Gaming and entertainment continue to line Tencent’s pocket, with the internet giant posting third-quarter revenues of RMB65.2 billion (US$9.83 billion) a 61% increase year-on-year.
Tencent, which is valued at $472 and is Asia’s most valuable company, has continued to focus on digital content to drive growth for the company as it moves beyond gaming to focus on monetising its content to grow advertising revenues.
Tencent’s online gaming revenues grew 48% to RMB26.8bn largely driven by the continued success of Honour of Kings, as well as new titles such as a Chinese version of Contra Return. Smartphone games continued to dominate, increasing 84% to represent RMB18.2bn in revenue while PC games grew 27% to RMB14.6bn.
Tencent Video's fee-based subscriptions passed 43 million, which Tencent claims is the largest video streaming services subscriber base in China. Meanwhile, live streaming broadcasts and subscription video on-demand helped boost revenue from social networks, including Weixin and WeChat, which increased 56% to RMB15.3bn.
Monthly active users (MAU) for WeChat and Weixin reached 980 million, up 15.8% year-on-year, and higher advertising revenues from Weixin Moments and Weixin Official Accounts helped social and others advertising revenue surge 63% to RMB6.9bn.
Tencent’s online advertising business grew 48% to RMB4.1bn driven by increased revenues from Tencent Video, however the year-on-year growth was offset by the high base from last year’s Olympic Games.

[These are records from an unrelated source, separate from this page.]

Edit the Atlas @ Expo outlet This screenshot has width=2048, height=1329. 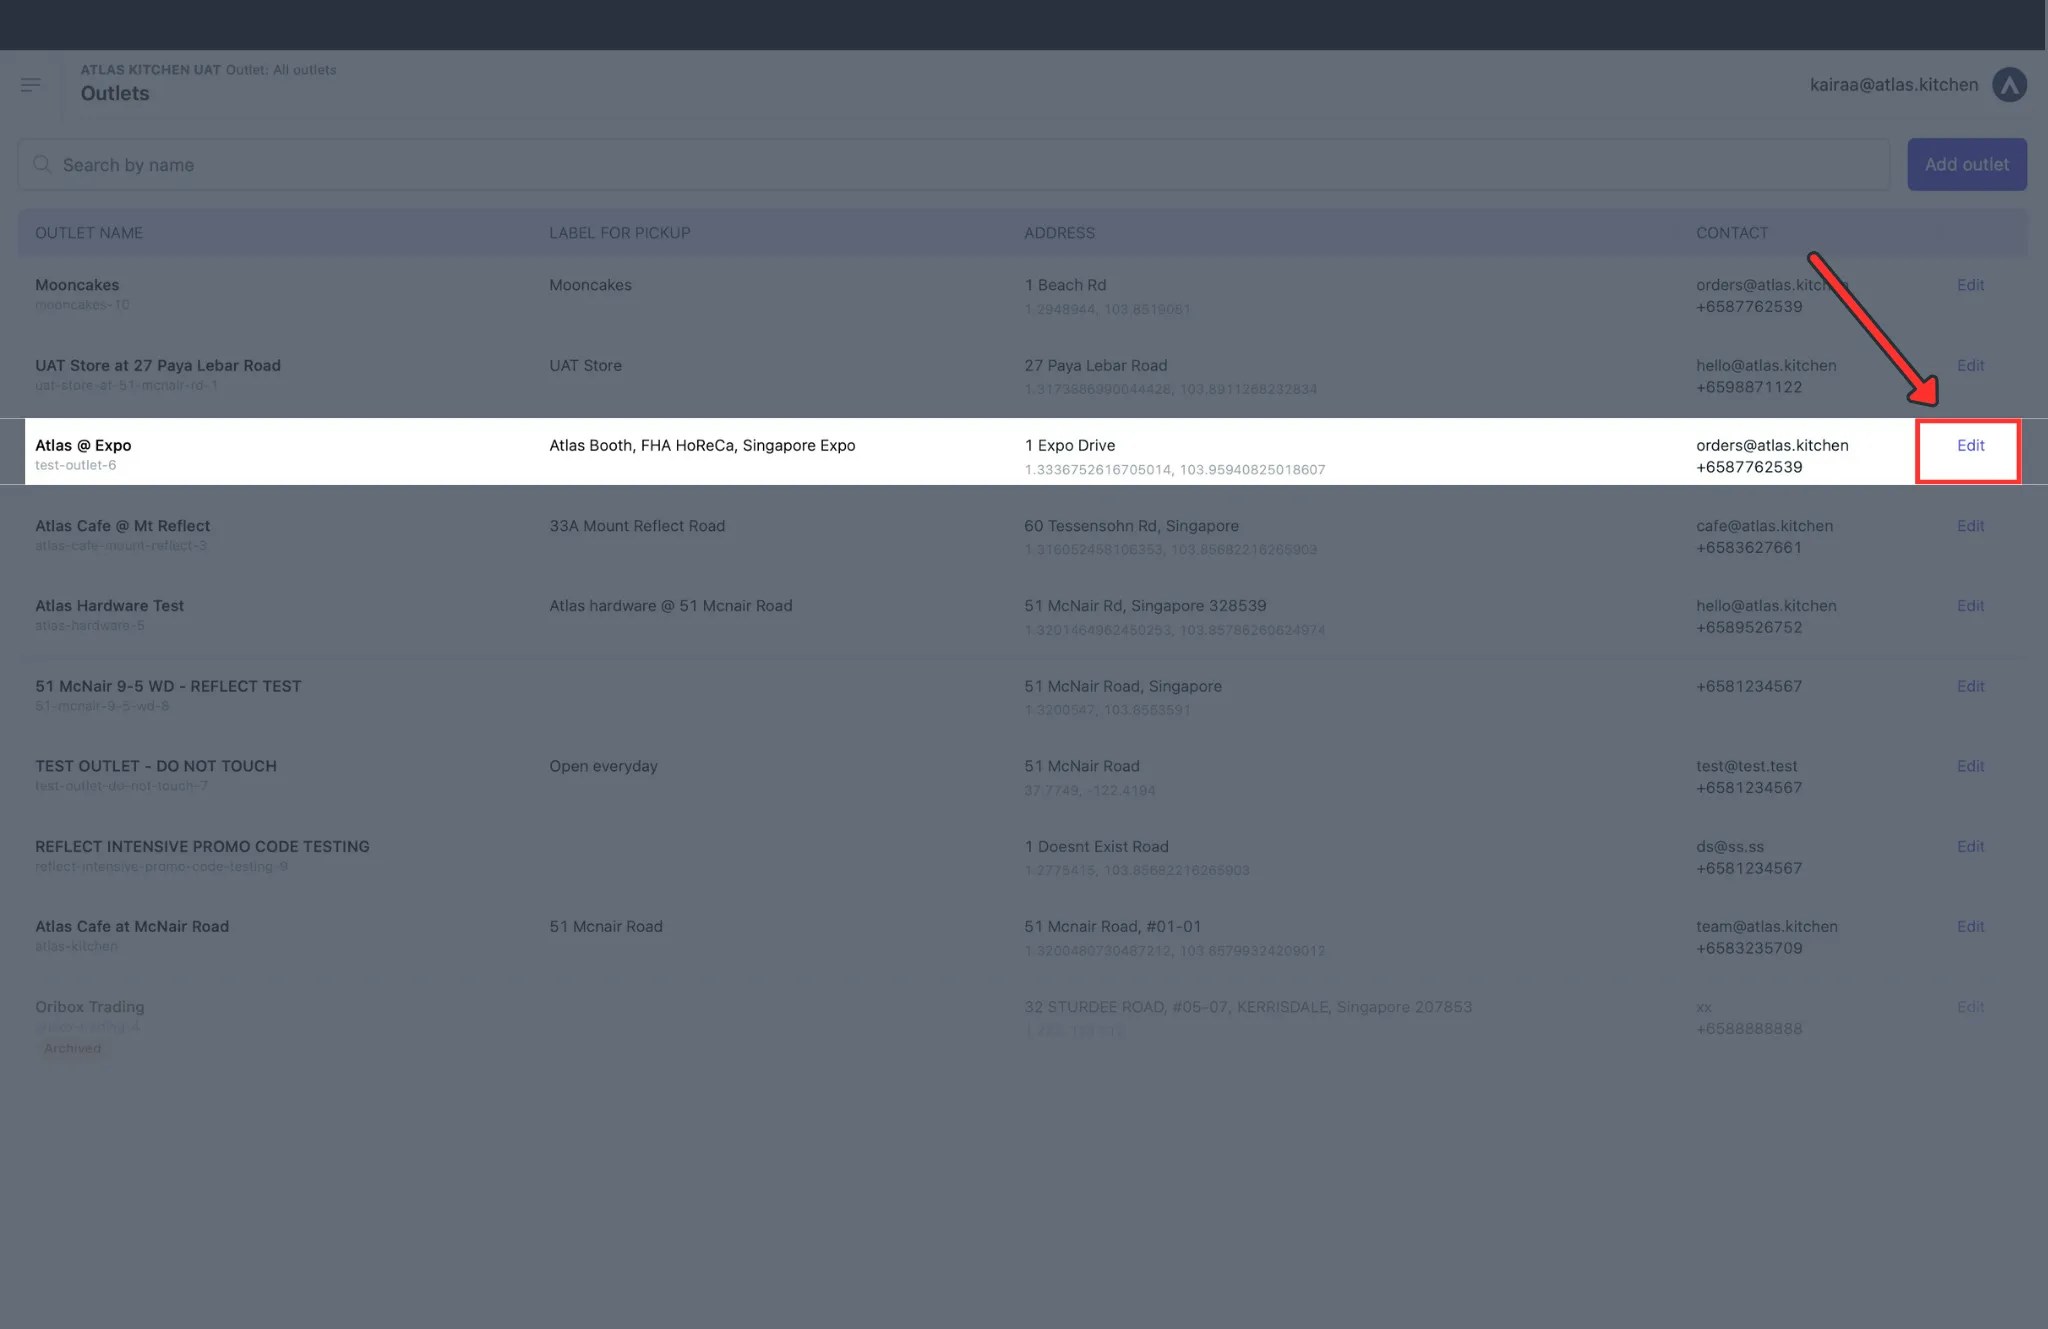coord(1969,446)
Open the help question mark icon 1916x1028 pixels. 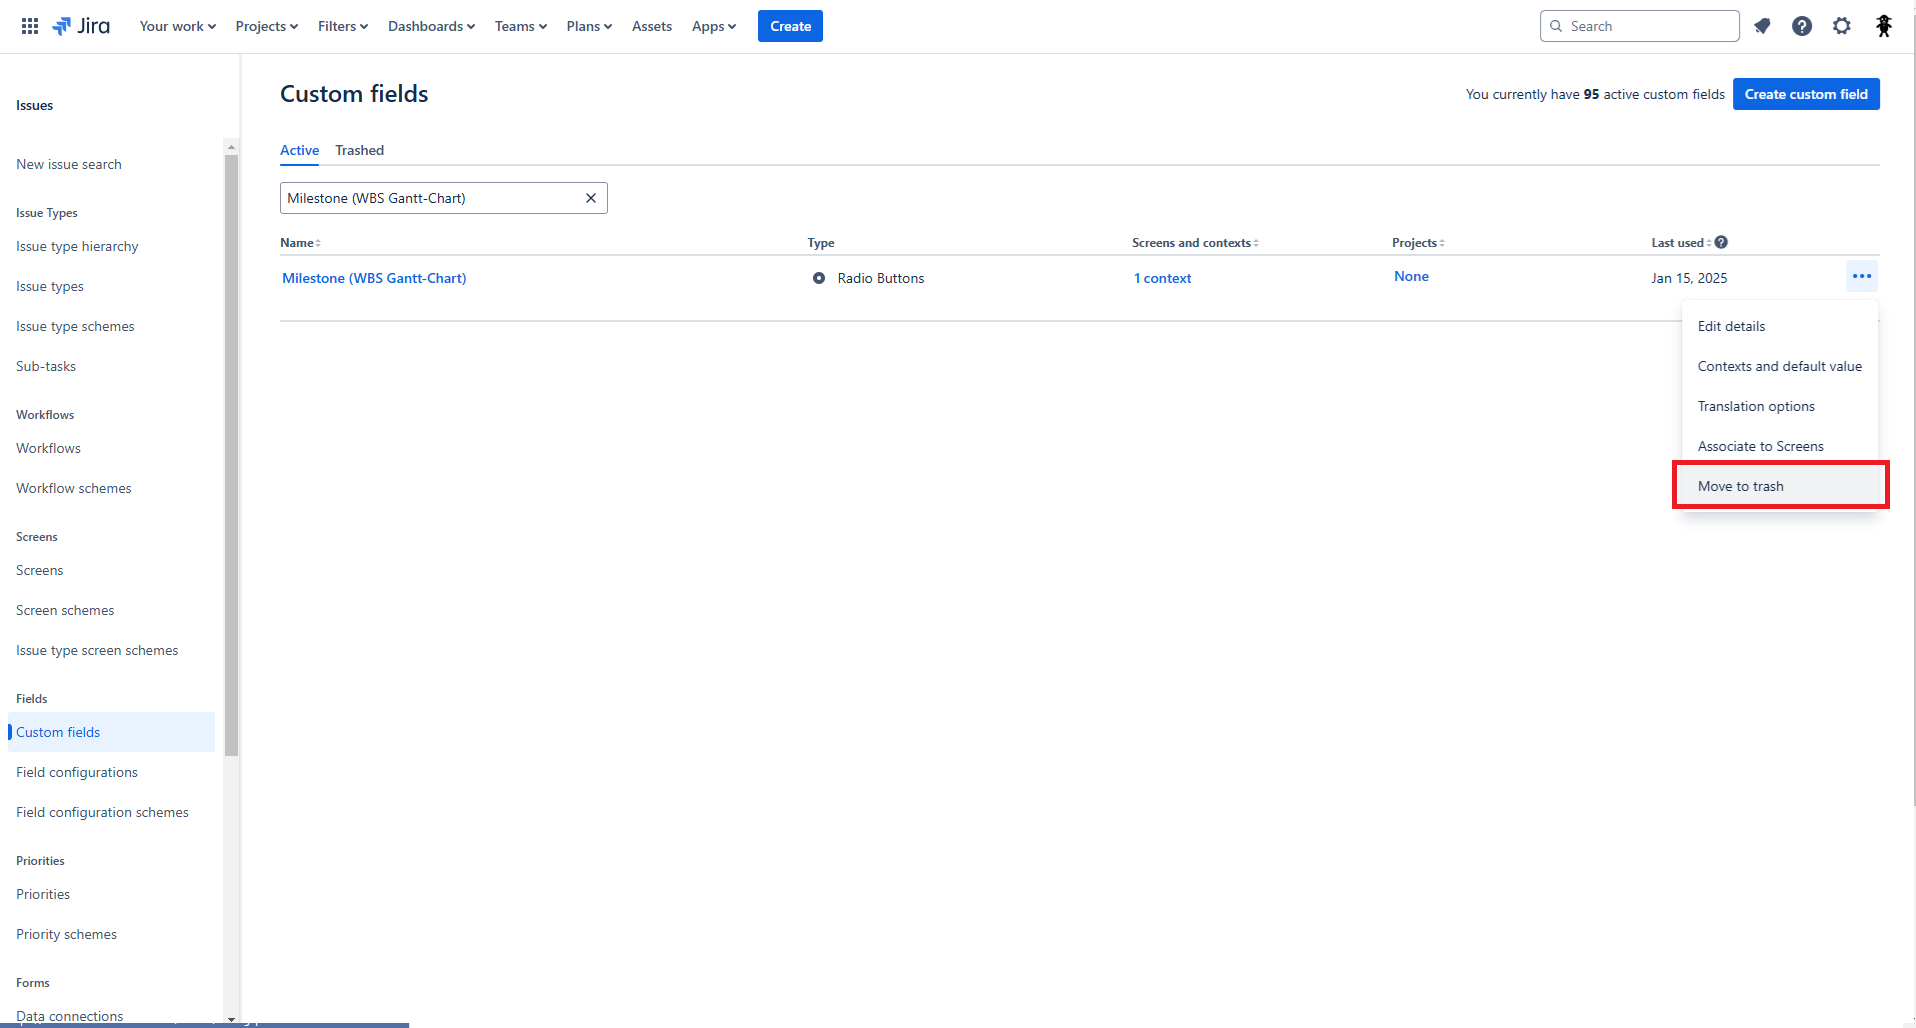(x=1802, y=26)
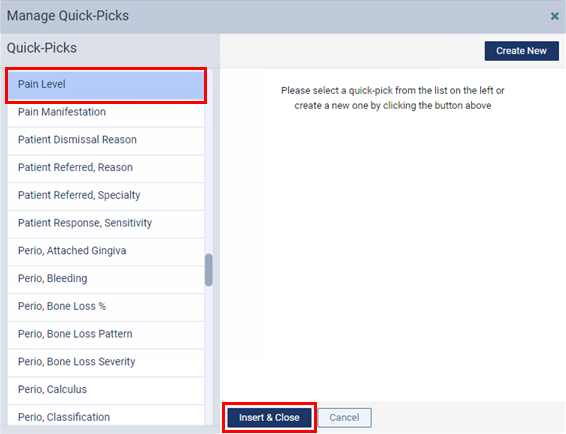Image resolution: width=566 pixels, height=434 pixels.
Task: Choose Perio, Bone Loss Severity item
Action: point(106,363)
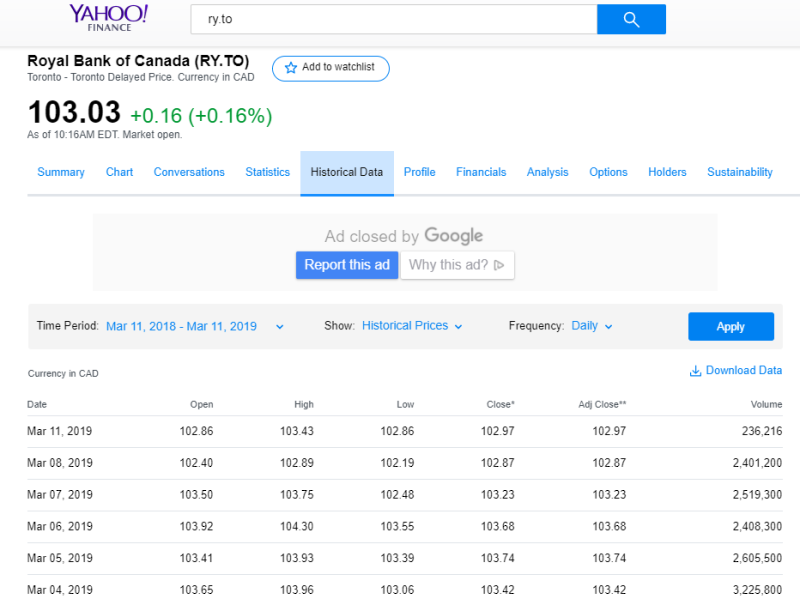Click the search field containing ry.to

tap(393, 19)
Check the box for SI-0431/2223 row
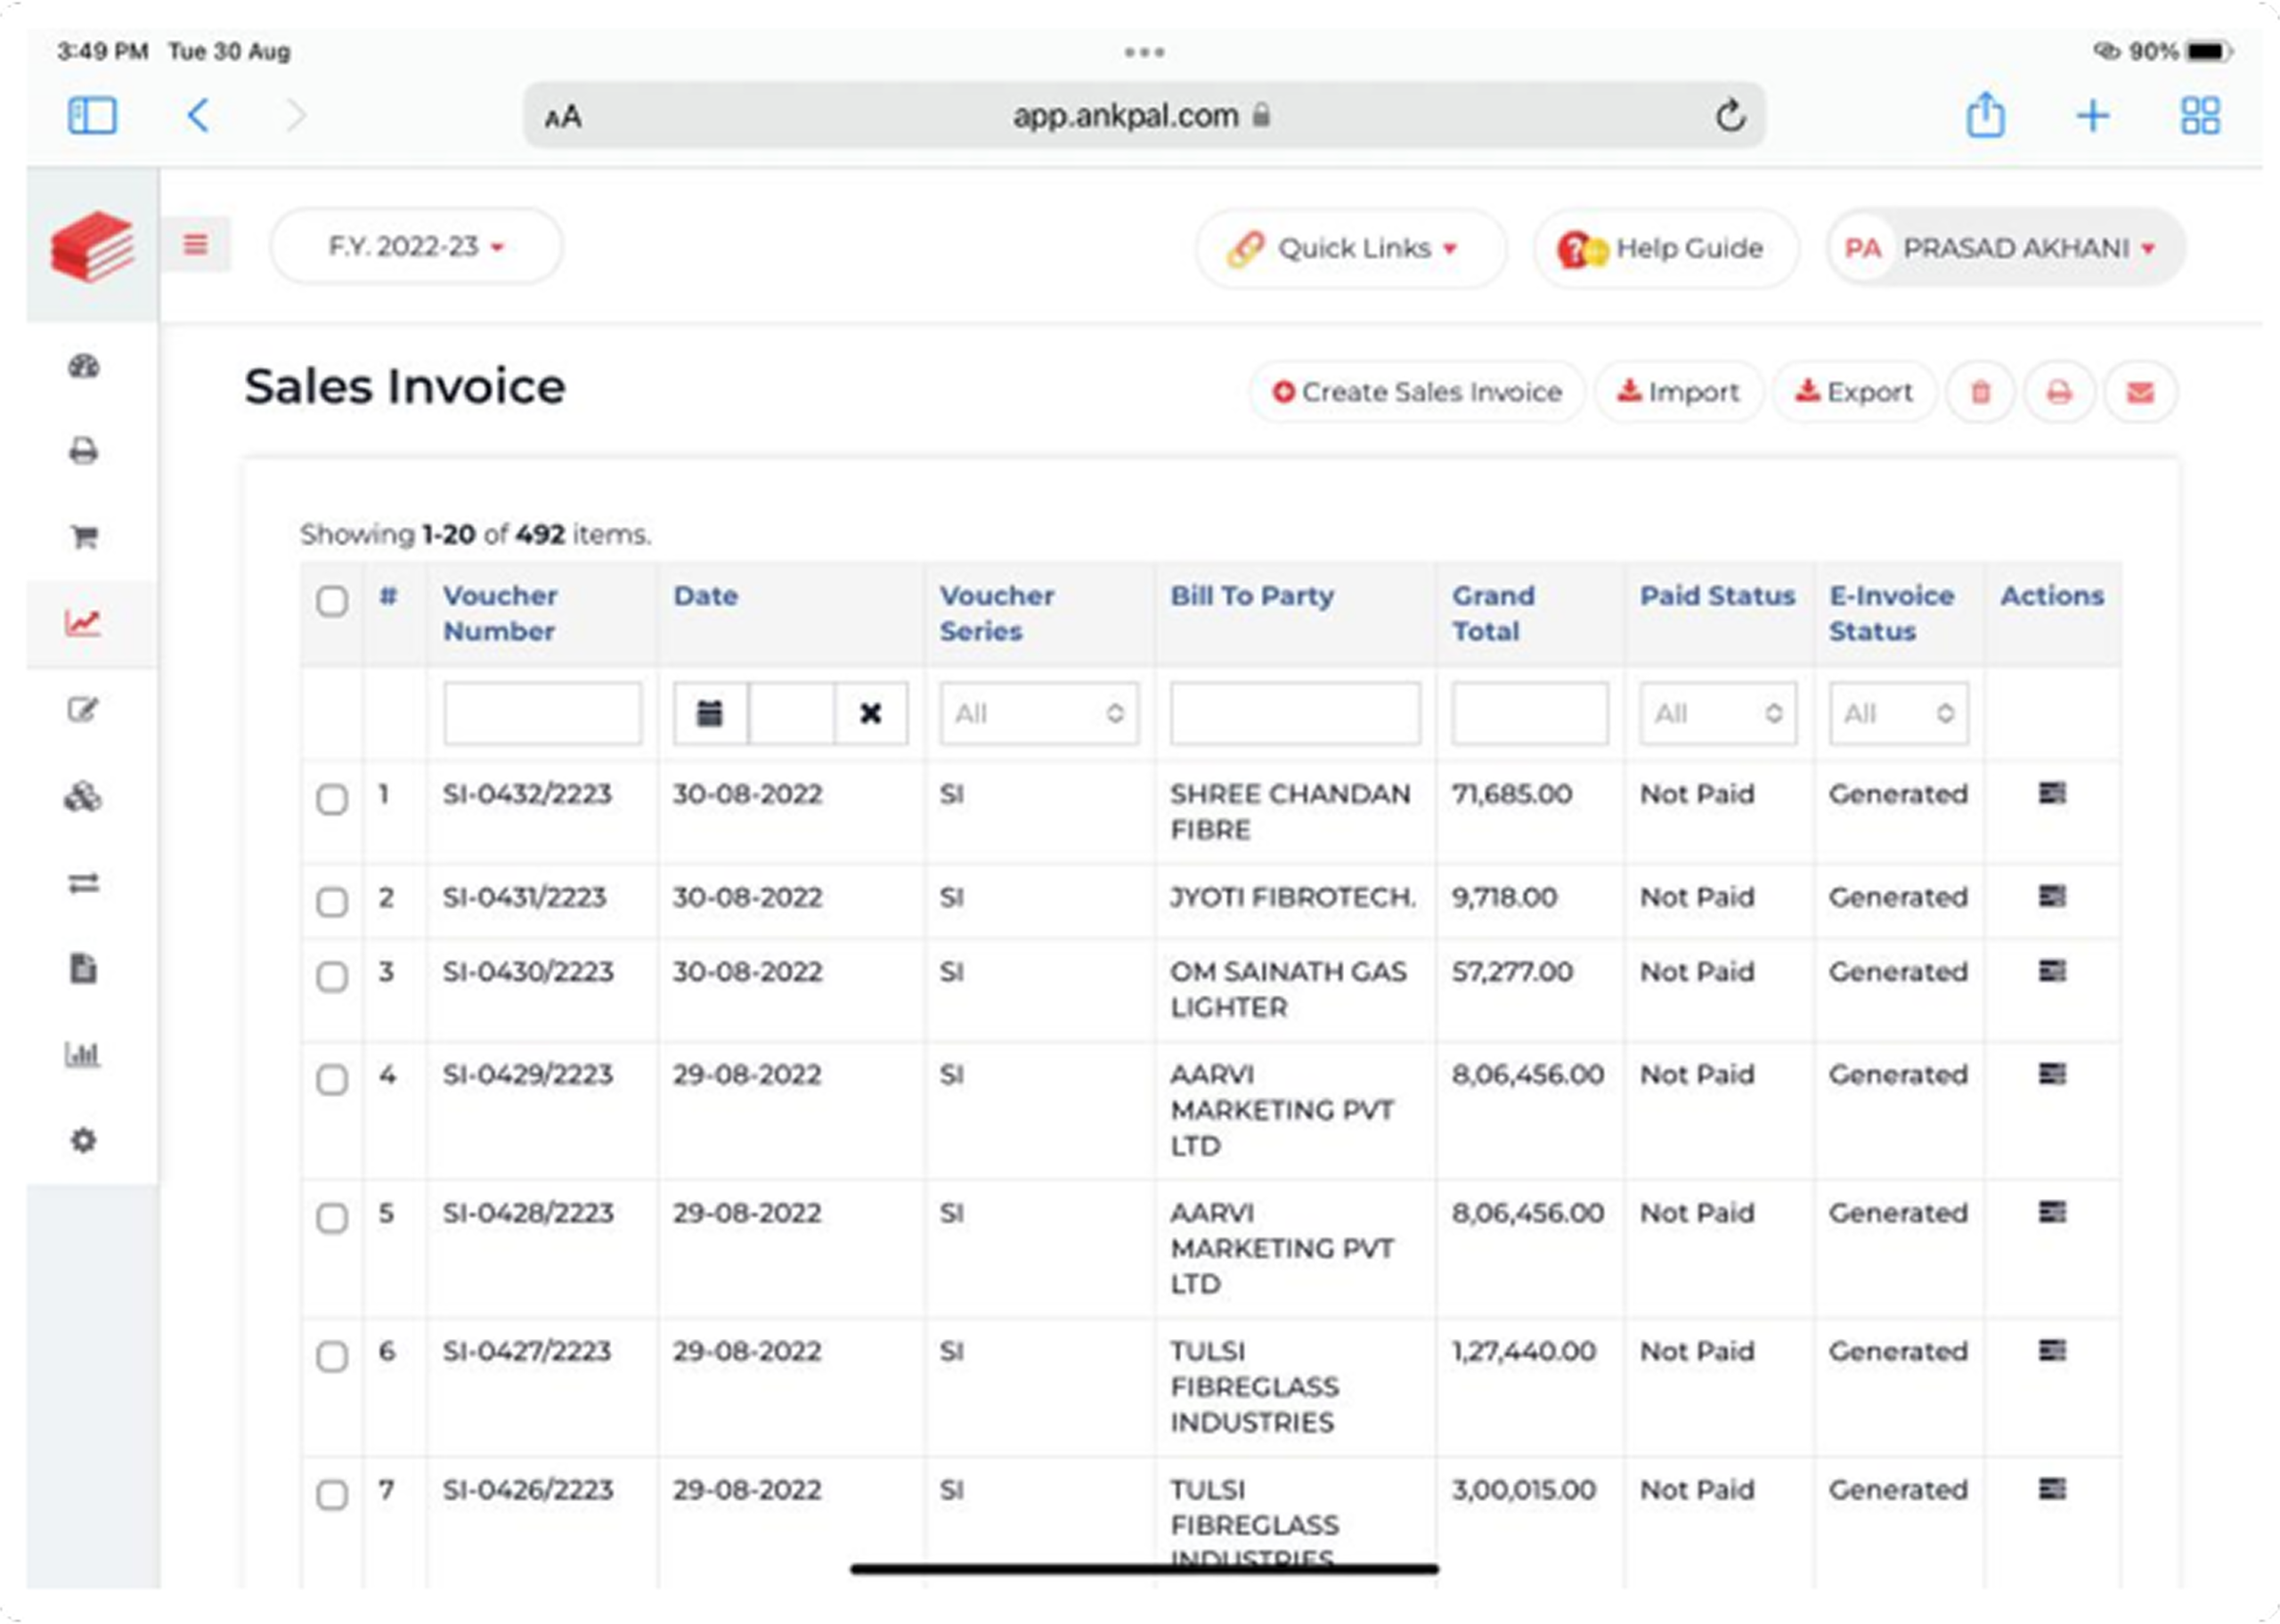The image size is (2280, 1624). tap(332, 902)
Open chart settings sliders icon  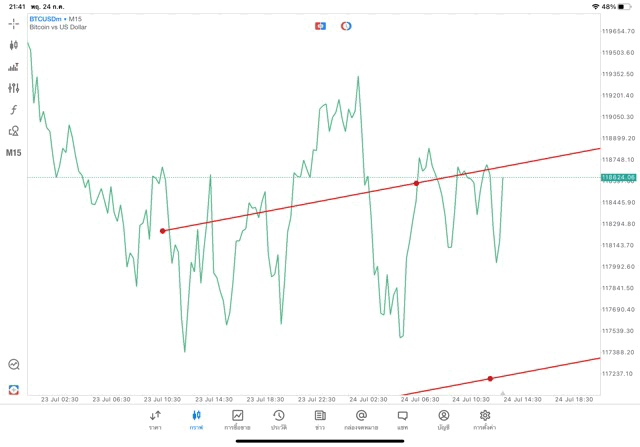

Ma Huateng, chairman and CEO of Tencent, said, “During the third quarter of 2017, we recorded strong business and revenue growth across multiple business lines including games, digital content, online advertising and payment related services. In particular, our video platform gained audience and revenue market share, we believe it has become China’s top online video platform in terms of mobile daily active users and subscriptions.
“We believe this success reflects our increasing investment in self-commissioned video content, our improved selection of licensed video content, and our scheduling and audience management initiatives. We believe our multi-faceted digital content businesses are synergistic with each other, and allow us to deliver unique content to our users.”